E, no século XX, no Grande Sertão: Veredas, de Guimarães Rosa, o velho romance inglês é citado:

Mas o dono do sítio, que não sabia ler nem escrever, assim mesmo possuía um livro, capeado em couro, que se chamava o “Senclér das Ilhas”, e que pedi para deletrear nos meus descansos. Foi o primeiro desses que encontrei, de romance, porque antes eu só tinha conhecido livros de estudo. Nele achei outras verdades, muito extraordinárias.

Contudo, essa presença, já antiga, do Saint-Clair, nos subterrâneos e nas intimidades da literatura brasileira, não tem sido suficiente para tirá-lo do status de obra citada mas nunca consultada, e muito menos lida. Afora dois ensaios de Marlyse Meyer [2] e algumas outras referências esparsas, quem consulta os estudos de literatura brasileira, pouco encontra sobre esse livro tanto lido e tão influente, desde a fase primeira de nossa literatura nacional. Publicar essa edição inglesa, de 1853, é uma maneira de colocar o velho Saint-Clair das Ilhas novamente em circulação.
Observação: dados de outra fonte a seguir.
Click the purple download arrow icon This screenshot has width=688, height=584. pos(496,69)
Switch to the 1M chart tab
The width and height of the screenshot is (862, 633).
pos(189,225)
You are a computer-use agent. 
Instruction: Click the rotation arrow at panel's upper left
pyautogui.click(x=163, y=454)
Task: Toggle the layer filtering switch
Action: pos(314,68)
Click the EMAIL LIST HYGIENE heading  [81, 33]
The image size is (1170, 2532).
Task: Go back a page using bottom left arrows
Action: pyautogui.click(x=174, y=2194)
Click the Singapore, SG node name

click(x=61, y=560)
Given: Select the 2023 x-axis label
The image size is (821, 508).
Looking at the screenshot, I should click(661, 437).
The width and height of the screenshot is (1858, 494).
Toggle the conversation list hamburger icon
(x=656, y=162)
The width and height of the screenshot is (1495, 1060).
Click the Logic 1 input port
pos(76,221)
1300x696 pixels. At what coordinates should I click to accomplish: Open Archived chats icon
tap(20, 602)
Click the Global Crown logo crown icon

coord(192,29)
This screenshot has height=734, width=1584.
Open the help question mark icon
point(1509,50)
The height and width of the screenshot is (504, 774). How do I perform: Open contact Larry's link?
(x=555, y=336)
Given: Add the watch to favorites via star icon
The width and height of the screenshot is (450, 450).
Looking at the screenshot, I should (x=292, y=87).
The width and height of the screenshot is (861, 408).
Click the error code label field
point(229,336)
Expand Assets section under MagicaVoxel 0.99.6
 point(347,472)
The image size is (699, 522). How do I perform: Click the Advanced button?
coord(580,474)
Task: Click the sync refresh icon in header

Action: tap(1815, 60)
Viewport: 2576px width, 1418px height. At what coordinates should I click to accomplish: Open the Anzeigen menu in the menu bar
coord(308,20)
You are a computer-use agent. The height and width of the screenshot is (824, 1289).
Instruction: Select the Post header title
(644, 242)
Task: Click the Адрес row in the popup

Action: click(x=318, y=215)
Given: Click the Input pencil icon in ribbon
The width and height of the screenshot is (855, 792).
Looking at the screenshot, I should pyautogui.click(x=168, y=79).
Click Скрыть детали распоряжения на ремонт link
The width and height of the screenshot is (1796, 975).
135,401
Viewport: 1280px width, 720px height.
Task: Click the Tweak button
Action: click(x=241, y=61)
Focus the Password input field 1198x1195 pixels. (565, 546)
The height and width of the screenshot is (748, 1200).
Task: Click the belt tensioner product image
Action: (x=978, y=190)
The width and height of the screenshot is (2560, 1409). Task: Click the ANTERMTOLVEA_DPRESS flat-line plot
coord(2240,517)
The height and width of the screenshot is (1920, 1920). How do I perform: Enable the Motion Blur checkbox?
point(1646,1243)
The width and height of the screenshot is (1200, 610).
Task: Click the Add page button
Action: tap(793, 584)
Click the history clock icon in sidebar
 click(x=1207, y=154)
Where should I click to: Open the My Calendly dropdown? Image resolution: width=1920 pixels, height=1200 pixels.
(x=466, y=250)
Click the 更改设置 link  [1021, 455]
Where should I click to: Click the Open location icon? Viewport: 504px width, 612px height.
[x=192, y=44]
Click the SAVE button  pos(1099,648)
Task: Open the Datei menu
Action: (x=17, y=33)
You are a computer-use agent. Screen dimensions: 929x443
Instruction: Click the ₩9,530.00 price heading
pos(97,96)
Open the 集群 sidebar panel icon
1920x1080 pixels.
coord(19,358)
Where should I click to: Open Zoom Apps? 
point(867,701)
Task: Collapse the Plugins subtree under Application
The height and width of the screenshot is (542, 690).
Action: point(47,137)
Que venham, agora, a seguir, as edições em Português.

 

[1] Na edição inglesa que temos, esse trecho aparece no capítulo III, o que insinua que Machado tinha em mãos uma tradução em Português feita muito provavelmente a partir da traduction libre de M me de Montolieu.

[2] “Prólogo: Saintclair das ilhas ” . In: Folhetim: uma história . São Paulo: Companhia das Letras, 1996. p. 19-52. “ Machado de Assis lê Saint-Clair das ilhas ” . In: As mil faces de um herói canalha . Rio de Janeiro: Editora UFRJ, 1998. p. 31-107.